Шрифт:
И все же мы решили идти через Балканы.
Уже не таясь подъехали к кордону. Из-под крыльца метнулась лисица. Спешились, вошли в дом.
Боже мой, какой разор! Большая кирпичная печь — гордость Алексея Власовича — развалена до подпечья. Рамы и стекла выбиты. На полу нагажено, двери сорваны. Вот на что белые обратили свою злобу!
— Ладно, поправим. — Телеусов огладил мушкетерскую бородку. — Лишь бы не возвернулись. Ну, а ноне нам некогда. В дорогу!..
К перевалу подходили опасливо, с оглядкой на каждый камень. Миновали еще тлеющий костер, повеселели. Значит, дозорные ушли со всеми. Далее повели уставших коней в поводу, все круче и круче, а поднявшись, увидели сверху, как хмара затянула полнеба.
Короткую остановку, как всегда, сделали у висячего моста. И пошли дальше.
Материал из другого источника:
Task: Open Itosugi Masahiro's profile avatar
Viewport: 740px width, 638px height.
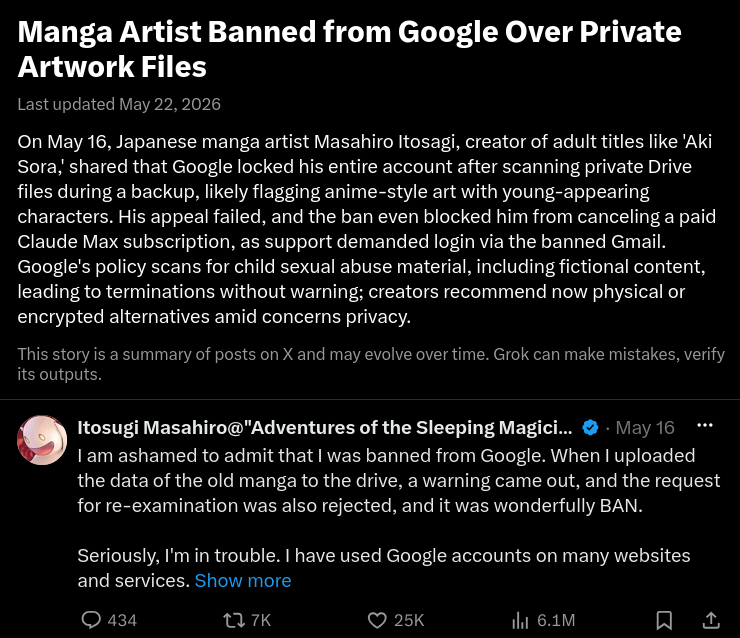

Тропа вилась у самой воды. Мы торопились, иной раз переходили на рысь. До вечера, миновав шалаши на Третьей роте, подошли к чернореченской караулке. И стали как вкопанные: из железной трубы шел дым, но не вверх, а пластался над крышей, как бывает перед ненастьем.
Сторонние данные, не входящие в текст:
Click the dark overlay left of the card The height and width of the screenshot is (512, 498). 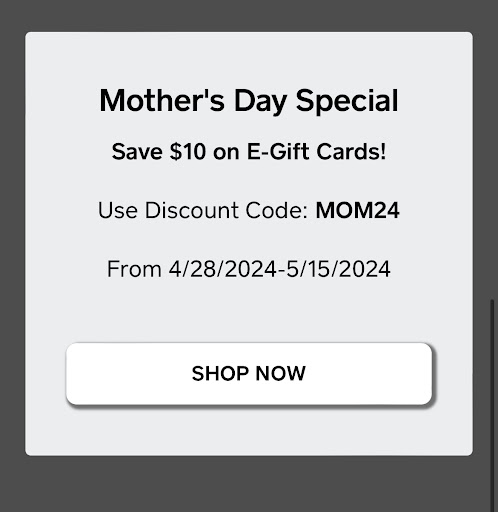click(x=12, y=243)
Укрылись, нацелили бинокли, ждем. В серых сумерках появился человек, потянулся. Мы вздохнули свободней.
— Эй, бродяга! — крикнул Телеусов.
Того как ветром сдуло. И тут же выскочил с винтовкой, за ним еще один, пали на лужок за камни.
— Сашка! — крикнул Кожевников. — Не играй с оружием, свои! — И поднялся во весь рост, бородищу выставил.
Никотины вскочили и бегом к нам. Добрая встреча!
Они тоже шли в Псебай. Увидели зиму издали, снялись с места, где провели лето, и с тремя навьюченными конями успели спуститься по Уруштену.
— Что у вас на западе? — спросил я. — Чужие не бродят!
— Два раза пугнули каких-то, хоть их и много было. Залпом в небо, чтобы грому побольше. Убрались.
— А зубры?
— На западной стороне Бамбака видели, но это кишинские. У Белой двух наблюдали. И все.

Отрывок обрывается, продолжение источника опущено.